Le chercheur se veut très prudent quant aux annonces de l'ONU. "Dix-huit mois c'est juste un ordre de grandeur. C'est davantage qu'une seule année, ce qui serait trop court, moins que deux ans, ce qui serait trop loin… Donc on dit dix-huit mois, ça fait sérieux", estime-t-il avant d'ajouter : "Peut-être que ça aura lieu, mais simplement l'entendre aujourd'hui ne peut rassurer".
Les forces étrangères toujours présentes
Sur le terrain, le blocus pétrolier a été levé fin septembre.
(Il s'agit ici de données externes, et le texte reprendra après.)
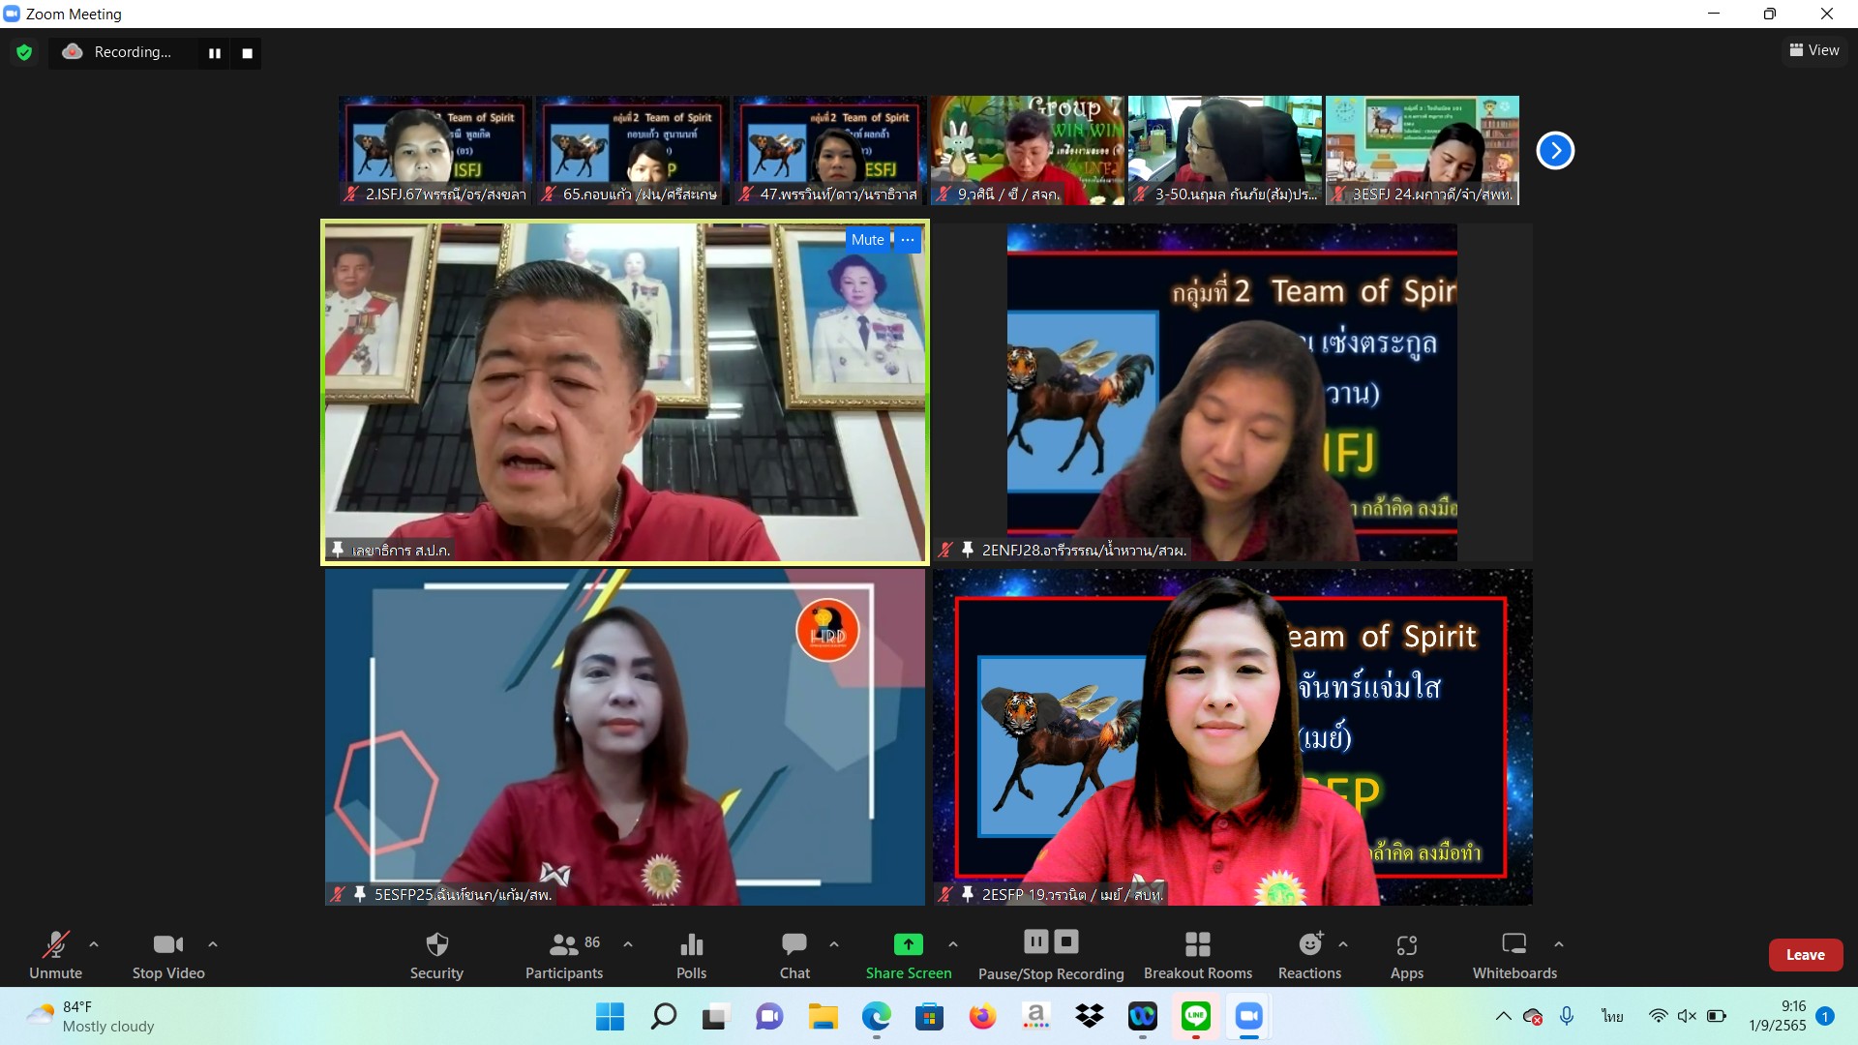Screen dimensions: 1858x1045
Task: Pause the recording in top bar
Action: click(x=215, y=53)
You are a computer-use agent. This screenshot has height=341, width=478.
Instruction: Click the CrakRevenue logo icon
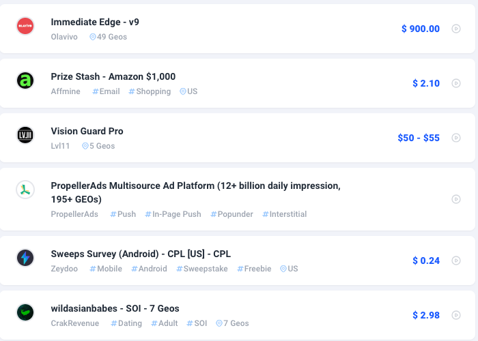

Un cessez-le-feu a été aussi signé fin octobre, en même temps que d'autres mesures. "C'est un début, obligatoire pour organiser des élections", commente Roumiana Ougartchinska. Mais, reprenant les mots récents du ministre des Affaires étrangères allemand Heiko Mass, Jalel Harchaoui parle "d'un calme trompeur".
Il cite le retrait des combattants des lignes de front, la démilitarisation de Syrte, le départ des mercenaires étrangers. "Tout cela ça n'a pas été fait", insiste-t-il. "Peut-être que demain cela sera fait, c'est possible que cela marche, mais rien ne garantit aujourd'hui que l'ONU réussisse à avancer, même si elle est optimiste", pense encore Jalel Harchaoui.
Les forces du Gouvernement d'union nationale ont d'ailleurs mis en garde ce jeudi contre les risques de voir rompre l'accord de cessez-le-feu. En attendant, les discussions politiques se poursuivent à Tunis. Des négociations avec des responsables militaires des deux camps rivaux ont lieu en même temps en Libye, à Syrte.
Mais les divisions politiques ou culturelles de la société entre les deux parties du pays, elles, n'ont pas disparu. Les milliers de conseillers et combattants militaires étrangers non plus. Des soutiens russes ou turcs qui semblent inamovibles, maintiennent l'équilibre des forces sur le terrain et ne jouent pas en faveur de l'unité nationale souhaitée par l'ONU.